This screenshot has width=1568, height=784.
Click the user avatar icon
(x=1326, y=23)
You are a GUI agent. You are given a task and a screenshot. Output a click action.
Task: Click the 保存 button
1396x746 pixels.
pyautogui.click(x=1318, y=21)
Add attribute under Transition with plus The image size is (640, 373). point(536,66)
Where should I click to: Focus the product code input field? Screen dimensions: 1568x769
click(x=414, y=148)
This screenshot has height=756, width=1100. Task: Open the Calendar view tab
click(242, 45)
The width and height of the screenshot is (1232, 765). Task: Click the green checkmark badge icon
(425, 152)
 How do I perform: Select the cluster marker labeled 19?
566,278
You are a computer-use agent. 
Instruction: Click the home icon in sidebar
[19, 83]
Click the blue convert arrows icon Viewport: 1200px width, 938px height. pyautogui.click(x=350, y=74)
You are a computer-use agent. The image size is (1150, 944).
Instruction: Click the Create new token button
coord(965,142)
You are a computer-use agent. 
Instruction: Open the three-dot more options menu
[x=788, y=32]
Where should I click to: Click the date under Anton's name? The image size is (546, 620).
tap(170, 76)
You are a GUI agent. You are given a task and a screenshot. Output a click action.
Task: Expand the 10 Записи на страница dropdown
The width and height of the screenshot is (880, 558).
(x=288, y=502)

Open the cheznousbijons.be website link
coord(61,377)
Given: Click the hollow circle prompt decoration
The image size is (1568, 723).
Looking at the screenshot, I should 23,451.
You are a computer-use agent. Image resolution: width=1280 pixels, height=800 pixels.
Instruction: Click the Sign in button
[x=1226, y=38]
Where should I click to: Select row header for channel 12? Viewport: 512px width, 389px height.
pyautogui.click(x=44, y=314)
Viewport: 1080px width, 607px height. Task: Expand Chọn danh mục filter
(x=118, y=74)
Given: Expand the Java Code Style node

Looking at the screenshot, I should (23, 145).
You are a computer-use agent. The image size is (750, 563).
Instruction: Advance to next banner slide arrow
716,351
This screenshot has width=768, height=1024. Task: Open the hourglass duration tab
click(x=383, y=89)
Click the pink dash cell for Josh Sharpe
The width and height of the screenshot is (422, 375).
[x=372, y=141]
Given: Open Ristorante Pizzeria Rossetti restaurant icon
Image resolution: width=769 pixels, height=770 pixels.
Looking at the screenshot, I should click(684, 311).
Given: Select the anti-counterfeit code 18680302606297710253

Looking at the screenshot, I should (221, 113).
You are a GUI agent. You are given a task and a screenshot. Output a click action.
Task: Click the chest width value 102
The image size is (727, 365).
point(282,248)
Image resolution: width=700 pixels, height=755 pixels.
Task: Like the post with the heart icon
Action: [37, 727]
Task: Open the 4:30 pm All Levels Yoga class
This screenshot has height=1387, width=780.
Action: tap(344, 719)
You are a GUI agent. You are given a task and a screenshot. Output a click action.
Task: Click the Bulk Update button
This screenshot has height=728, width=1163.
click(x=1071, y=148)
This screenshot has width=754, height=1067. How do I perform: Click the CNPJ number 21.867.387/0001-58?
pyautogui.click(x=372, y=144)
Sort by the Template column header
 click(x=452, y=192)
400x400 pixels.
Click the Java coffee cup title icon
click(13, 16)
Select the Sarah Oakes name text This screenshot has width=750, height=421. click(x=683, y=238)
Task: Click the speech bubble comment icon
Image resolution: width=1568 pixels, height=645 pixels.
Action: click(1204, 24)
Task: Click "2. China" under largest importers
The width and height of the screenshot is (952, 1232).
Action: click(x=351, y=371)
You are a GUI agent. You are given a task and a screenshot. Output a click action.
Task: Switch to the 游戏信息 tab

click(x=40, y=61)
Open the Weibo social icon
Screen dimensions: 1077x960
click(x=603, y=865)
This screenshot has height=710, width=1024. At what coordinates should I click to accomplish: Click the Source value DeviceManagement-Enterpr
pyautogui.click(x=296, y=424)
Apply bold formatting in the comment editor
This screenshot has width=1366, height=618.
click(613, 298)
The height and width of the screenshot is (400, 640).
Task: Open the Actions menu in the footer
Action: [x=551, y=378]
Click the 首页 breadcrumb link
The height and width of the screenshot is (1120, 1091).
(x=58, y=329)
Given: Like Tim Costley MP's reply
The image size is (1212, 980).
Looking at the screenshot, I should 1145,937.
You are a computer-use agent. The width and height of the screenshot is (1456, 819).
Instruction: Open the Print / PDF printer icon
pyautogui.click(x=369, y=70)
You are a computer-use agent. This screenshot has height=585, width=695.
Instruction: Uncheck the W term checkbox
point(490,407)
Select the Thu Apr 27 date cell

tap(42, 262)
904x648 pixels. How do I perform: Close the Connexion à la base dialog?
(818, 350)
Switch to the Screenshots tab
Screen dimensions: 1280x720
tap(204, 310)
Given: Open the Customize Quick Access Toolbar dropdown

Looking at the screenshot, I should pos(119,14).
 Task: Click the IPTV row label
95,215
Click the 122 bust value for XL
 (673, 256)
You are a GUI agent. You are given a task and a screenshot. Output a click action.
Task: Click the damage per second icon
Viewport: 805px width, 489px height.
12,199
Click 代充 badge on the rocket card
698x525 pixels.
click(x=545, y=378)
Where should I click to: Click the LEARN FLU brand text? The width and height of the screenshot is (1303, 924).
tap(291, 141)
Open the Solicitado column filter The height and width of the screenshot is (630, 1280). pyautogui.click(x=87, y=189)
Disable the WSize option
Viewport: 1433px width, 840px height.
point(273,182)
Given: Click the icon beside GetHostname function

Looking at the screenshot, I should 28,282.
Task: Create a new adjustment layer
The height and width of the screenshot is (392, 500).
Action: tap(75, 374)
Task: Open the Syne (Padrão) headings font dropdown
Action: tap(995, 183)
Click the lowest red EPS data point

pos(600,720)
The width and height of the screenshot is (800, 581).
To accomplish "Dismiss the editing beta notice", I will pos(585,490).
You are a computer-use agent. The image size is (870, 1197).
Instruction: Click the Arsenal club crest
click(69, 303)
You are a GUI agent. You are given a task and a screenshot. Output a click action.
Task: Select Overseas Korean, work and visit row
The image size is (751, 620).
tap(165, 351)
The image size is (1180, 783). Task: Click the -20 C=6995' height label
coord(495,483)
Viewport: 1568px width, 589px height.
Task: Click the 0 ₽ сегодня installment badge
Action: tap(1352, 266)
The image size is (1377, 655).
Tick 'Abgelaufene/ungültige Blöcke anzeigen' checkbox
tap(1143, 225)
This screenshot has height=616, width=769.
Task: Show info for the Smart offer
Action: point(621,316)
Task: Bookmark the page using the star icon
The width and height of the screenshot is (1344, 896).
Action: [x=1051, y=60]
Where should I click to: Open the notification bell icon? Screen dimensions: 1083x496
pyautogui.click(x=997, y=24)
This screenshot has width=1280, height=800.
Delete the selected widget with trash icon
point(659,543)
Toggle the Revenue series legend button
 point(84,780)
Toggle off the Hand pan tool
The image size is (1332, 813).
******************************
About this exercise
The whole block of entries above should be repeated exactly.

Solution for this task
This screenshot has width=1568, height=784.
Click the user avatar icon
(x=1326, y=23)
You are a GUI agent. You are given a task and a screenshot. Output a click action.
Task: Click the 保存 button
1396x746 pixels.
pyautogui.click(x=1318, y=21)
Add attribute under Transition with plus The image size is (640, 373). point(536,66)
Where should I click to: Focus the product code input field? Screen dimensions: 1568x769
click(x=414, y=148)
This screenshot has height=756, width=1100. Task: Open the Calendar view tab
click(242, 45)
The width and height of the screenshot is (1232, 765). Task: Click the green checkmark badge icon
(425, 152)
 How do I perform: Select the cluster marker labeled 19?
566,278
You are a computer-use agent. 
Instruction: Click the home icon in sidebar
[19, 83]
Click the blue convert arrows icon Viewport: 1200px width, 938px height. pyautogui.click(x=350, y=74)
You are a computer-use agent. The image size is (1150, 944).
Instruction: Click the Create new token button
coord(965,142)
You are a computer-use agent. 
Instruction: Open the three-dot more options menu
[x=788, y=32]
Where should I click to: Click the date under Anton's name? The image size is (546, 620).
tap(170, 76)
You are a GUI agent. You are given a task and a screenshot. Output a click action.
Task: Expand the 10 Записи на страница dropdown
The width and height of the screenshot is (880, 558).
(x=288, y=502)

Open the cheznousbijons.be website link
coord(61,377)
Given: Click the hollow circle prompt decoration
The image size is (1568, 723).
Looking at the screenshot, I should 23,451.
You are a computer-use agent. Image resolution: width=1280 pixels, height=800 pixels.
Instruction: Click the Sign in button
[x=1226, y=38]
Where should I click to: Select row header for channel 12? Viewport: 512px width, 389px height.
pyautogui.click(x=44, y=314)
Viewport: 1080px width, 607px height. Task: Expand Chọn danh mục filter
(x=118, y=74)
Given: Expand the Java Code Style node

Looking at the screenshot, I should (23, 145).
You are a computer-use agent. The image size is (750, 563).
Instruction: Advance to next banner slide arrow
716,351
This screenshot has width=768, height=1024. Task: Open the hourglass duration tab
click(x=383, y=89)
Click the pink dash cell for Josh Sharpe
The width and height of the screenshot is (422, 375).
[x=372, y=141]
Given: Open Ristorante Pizzeria Rossetti restaurant icon
Image resolution: width=769 pixels, height=770 pixels.
Looking at the screenshot, I should click(684, 311).
Given: Select the anti-counterfeit code 18680302606297710253

Looking at the screenshot, I should (221, 113).
You are a GUI agent. You are given a task and a screenshot. Output a click action.
Task: Click the chest width value 102
The image size is (727, 365).
point(282,248)
Image resolution: width=700 pixels, height=755 pixels.
Task: Like the post with the heart icon
Action: [37, 727]
Task: Open the 4:30 pm All Levels Yoga class
This screenshot has height=1387, width=780.
Action: tap(344, 719)
You are a GUI agent. You are given a task and a screenshot. Output a click action.
Task: Click the Bulk Update button
This screenshot has height=728, width=1163.
click(x=1071, y=148)
This screenshot has width=754, height=1067. How do I perform: Click the CNPJ number 21.867.387/0001-58?
pyautogui.click(x=372, y=144)
Sort by the Template column header
 click(x=452, y=192)
400x400 pixels.
Click the Java coffee cup title icon
click(13, 16)
Select the Sarah Oakes name text This screenshot has width=750, height=421. click(x=683, y=238)
Task: Click the speech bubble comment icon
Image resolution: width=1568 pixels, height=645 pixels.
Action: click(1204, 24)
Task: Click "2. China" under largest importers
The width and height of the screenshot is (952, 1232).
Action: click(x=351, y=371)
You are a GUI agent. You are given a task and a screenshot. Output a click action.
Task: Switch to the 游戏信息 tab

click(x=40, y=61)
Open the Weibo social icon
Screen dimensions: 1077x960
click(x=603, y=865)
This screenshot has height=710, width=1024. At what coordinates should I click to accomplish: Click the Source value DeviceManagement-Enterpr
pyautogui.click(x=296, y=424)
Apply bold formatting in the comment editor
This screenshot has width=1366, height=618.
click(613, 298)
The height and width of the screenshot is (400, 640).
Task: Open the Actions menu in the footer
Action: [x=551, y=378]
Click the 首页 breadcrumb link
The height and width of the screenshot is (1120, 1091).
(x=58, y=329)
Given: Like Tim Costley MP's reply
The image size is (1212, 980).
Looking at the screenshot, I should 1145,937.
You are a computer-use agent. The width and height of the screenshot is (1456, 819).
Instruction: Open the Print / PDF printer icon
pyautogui.click(x=369, y=70)
You are a computer-use agent. This screenshot has height=585, width=695.
Instruction: Uncheck the W term checkbox
point(490,407)
Select the Thu Apr 27 date cell

tap(42, 262)
904x648 pixels. How do I perform: Close the Connexion à la base dialog?
(818, 350)
Switch to the Screenshots tab
Screen dimensions: 1280x720
tap(204, 310)
Given: Open the Customize Quick Access Toolbar dropdown

Looking at the screenshot, I should pos(119,14).
 Task: Click the IPTV row label
95,215
Click the 122 bust value for XL
 (673, 256)
You are a GUI agent. You are given a task and a screenshot. Output a click action.
Task: Click the damage per second icon
Viewport: 805px width, 489px height.
12,199
Click 代充 badge on the rocket card
698x525 pixels.
click(x=545, y=378)
Where should I click to: Click the LEARN FLU brand text? The width and height of the screenshot is (1303, 924).
tap(291, 141)
Open the Solicitado column filter The height and width of the screenshot is (630, 1280). pyautogui.click(x=87, y=189)
Disable the WSize option
Viewport: 1433px width, 840px height.
point(273,182)
Given: Click the icon beside GetHostname function

Looking at the screenshot, I should 28,282.
Task: Create a new adjustment layer
The height and width of the screenshot is (392, 500).
Action: tap(75, 374)
Task: Open the Syne (Padrão) headings font dropdown
Action: tap(995, 183)
Click the lowest red EPS data point

pos(600,720)
The width and height of the screenshot is (800, 581).
To accomplish "Dismiss the editing beta notice", I will pos(585,490).
You are a computer-use agent. The image size is (870, 1197).
Instruction: Click the Arsenal club crest
click(69, 303)
You are a GUI agent. You are given a task and a screenshot. Output a click action.
Task: Select Overseas Korean, work and visit row
The image size is (751, 620).
tap(165, 351)
The image size is (1180, 783). Task: Click the -20 C=6995' height label
coord(495,483)
Viewport: 1568px width, 589px height.
Task: Click the 0 ₽ сегодня installment badge
Action: tap(1352, 266)
The image size is (1377, 655).
Tick 'Abgelaufene/ungültige Blöcke anzeigen' checkbox
tap(1143, 225)
This screenshot has height=616, width=769.
Task: Show info for the Smart offer
Action: point(621,316)
Task: Bookmark the page using the star icon
The width and height of the screenshot is (1344, 896).
Action: [x=1051, y=60]
Where should I click to: Open the notification bell icon? Screen dimensions: 1083x496
pyautogui.click(x=997, y=24)
This screenshot has width=1280, height=800.
Delete the selected widget with trash icon
point(659,543)
Toggle the Revenue series legend button
 point(84,780)
Toggle off the Hand pan tool
The image size is (1332, 813).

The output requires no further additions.